The listing below contains a span that opens with the line containing "The Firm Lawyers (1004, 167)" and closes with the line containing "Litigation and Dispute". Return that span exactly.

-------- Exercise inputs

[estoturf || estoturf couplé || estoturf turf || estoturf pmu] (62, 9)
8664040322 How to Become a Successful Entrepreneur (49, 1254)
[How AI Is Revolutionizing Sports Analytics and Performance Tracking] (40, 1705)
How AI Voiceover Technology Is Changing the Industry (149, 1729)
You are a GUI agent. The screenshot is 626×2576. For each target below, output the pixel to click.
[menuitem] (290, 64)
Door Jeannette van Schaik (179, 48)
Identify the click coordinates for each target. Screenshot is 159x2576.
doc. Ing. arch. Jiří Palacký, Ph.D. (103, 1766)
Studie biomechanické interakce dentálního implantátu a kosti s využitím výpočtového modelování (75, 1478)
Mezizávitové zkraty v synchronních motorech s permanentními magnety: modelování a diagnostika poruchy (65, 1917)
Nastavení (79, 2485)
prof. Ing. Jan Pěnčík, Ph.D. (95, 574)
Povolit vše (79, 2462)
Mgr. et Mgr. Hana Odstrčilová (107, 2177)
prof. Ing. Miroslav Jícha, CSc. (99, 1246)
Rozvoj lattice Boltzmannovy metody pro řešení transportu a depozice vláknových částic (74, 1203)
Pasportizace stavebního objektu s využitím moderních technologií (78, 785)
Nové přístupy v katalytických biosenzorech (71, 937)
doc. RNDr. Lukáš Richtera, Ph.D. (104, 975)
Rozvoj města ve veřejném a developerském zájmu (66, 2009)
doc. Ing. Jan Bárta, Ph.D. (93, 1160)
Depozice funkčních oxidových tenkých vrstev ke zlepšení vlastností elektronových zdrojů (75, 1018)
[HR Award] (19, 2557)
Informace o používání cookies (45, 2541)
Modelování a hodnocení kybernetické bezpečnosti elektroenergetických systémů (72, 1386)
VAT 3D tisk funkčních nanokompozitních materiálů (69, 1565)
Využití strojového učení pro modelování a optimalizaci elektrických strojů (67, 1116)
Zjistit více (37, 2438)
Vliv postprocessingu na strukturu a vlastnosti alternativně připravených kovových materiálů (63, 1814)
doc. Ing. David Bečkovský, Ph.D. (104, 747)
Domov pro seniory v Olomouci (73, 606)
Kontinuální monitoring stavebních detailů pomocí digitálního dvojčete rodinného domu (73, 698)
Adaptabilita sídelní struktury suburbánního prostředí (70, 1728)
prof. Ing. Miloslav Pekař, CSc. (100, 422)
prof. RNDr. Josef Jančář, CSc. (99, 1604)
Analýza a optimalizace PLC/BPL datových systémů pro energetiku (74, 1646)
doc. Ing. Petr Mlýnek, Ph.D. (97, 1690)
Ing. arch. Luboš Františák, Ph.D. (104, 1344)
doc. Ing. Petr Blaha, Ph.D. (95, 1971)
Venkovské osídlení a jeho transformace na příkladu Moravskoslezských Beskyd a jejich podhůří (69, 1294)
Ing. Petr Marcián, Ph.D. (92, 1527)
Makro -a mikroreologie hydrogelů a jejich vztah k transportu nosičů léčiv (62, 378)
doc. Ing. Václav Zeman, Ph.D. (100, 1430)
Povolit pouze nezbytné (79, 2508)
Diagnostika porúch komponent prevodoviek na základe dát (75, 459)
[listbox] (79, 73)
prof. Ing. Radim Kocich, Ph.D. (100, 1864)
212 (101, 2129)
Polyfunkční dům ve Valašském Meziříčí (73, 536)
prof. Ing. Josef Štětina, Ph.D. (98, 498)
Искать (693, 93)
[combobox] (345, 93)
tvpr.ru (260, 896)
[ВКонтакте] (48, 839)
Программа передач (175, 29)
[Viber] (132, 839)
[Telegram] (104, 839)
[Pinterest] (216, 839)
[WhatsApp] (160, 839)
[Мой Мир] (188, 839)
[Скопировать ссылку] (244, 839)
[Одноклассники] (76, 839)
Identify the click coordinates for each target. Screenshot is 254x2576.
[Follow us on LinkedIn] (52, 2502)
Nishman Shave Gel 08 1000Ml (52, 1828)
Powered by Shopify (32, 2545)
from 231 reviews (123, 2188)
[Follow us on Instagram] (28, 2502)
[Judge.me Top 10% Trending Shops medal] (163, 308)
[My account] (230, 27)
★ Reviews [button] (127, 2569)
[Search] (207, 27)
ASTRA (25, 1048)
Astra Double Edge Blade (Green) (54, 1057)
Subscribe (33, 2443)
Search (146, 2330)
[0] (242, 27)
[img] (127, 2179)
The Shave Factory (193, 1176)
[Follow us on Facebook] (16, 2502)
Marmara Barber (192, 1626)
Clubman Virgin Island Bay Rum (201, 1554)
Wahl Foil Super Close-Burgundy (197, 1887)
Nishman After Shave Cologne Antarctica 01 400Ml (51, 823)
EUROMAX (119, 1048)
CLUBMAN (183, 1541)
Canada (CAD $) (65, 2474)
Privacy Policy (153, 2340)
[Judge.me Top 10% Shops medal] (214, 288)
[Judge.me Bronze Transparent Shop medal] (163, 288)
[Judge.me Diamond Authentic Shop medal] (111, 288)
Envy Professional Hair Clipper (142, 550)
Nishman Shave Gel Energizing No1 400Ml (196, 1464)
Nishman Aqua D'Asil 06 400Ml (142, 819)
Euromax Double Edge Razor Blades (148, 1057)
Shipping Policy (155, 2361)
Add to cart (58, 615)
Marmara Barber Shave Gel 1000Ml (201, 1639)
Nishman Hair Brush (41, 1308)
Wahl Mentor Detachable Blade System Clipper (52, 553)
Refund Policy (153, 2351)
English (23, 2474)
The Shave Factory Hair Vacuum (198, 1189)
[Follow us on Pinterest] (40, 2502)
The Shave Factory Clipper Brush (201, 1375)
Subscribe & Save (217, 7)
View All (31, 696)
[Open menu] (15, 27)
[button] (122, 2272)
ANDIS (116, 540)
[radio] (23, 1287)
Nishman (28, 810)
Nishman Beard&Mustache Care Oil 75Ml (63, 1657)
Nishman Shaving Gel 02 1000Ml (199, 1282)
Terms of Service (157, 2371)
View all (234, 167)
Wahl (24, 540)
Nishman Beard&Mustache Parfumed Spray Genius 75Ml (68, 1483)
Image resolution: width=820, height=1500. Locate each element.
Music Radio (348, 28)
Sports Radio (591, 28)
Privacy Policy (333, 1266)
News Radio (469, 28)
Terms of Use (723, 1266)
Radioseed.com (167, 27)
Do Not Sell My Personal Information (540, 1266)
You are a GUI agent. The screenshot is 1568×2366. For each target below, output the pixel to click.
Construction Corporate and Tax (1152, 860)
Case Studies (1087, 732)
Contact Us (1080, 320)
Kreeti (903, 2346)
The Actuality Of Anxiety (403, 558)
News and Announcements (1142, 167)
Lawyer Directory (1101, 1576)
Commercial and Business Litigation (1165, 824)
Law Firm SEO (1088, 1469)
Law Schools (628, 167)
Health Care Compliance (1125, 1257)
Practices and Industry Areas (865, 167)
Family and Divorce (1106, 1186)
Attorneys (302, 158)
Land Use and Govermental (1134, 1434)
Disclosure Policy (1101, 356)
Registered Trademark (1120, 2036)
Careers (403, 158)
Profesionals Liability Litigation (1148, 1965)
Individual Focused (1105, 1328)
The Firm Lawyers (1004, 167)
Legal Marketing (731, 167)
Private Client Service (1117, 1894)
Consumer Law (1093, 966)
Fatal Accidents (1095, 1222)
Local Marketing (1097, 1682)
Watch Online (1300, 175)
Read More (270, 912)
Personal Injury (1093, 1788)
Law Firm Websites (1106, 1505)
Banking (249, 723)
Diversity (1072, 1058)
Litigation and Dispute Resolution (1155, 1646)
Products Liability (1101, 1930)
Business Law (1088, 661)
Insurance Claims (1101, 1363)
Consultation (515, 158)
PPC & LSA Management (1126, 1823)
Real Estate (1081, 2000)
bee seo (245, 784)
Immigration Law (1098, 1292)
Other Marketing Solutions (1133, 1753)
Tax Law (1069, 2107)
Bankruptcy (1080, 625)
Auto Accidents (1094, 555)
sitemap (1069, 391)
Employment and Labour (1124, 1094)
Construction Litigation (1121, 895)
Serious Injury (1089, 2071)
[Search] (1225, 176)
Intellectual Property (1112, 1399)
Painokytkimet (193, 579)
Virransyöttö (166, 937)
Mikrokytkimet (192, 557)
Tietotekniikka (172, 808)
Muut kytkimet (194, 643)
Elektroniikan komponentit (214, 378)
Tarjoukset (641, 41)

----------------

Reply:
The Firm Lawyers (1004, 167)
Legal Marketing (731, 167)
Private Client Service (1117, 1894)
Consumer Law (1093, 966)
Fatal Accidents (1095, 1222)
Local Marketing (1097, 1682)
Watch Online (1300, 175)
Read More (270, 912)
Personal Injury (1093, 1788)
Law Firm Websites (1106, 1505)
Banking (249, 723)
Diversity (1072, 1058)
Litigation and Dispute Resolution (1155, 1646)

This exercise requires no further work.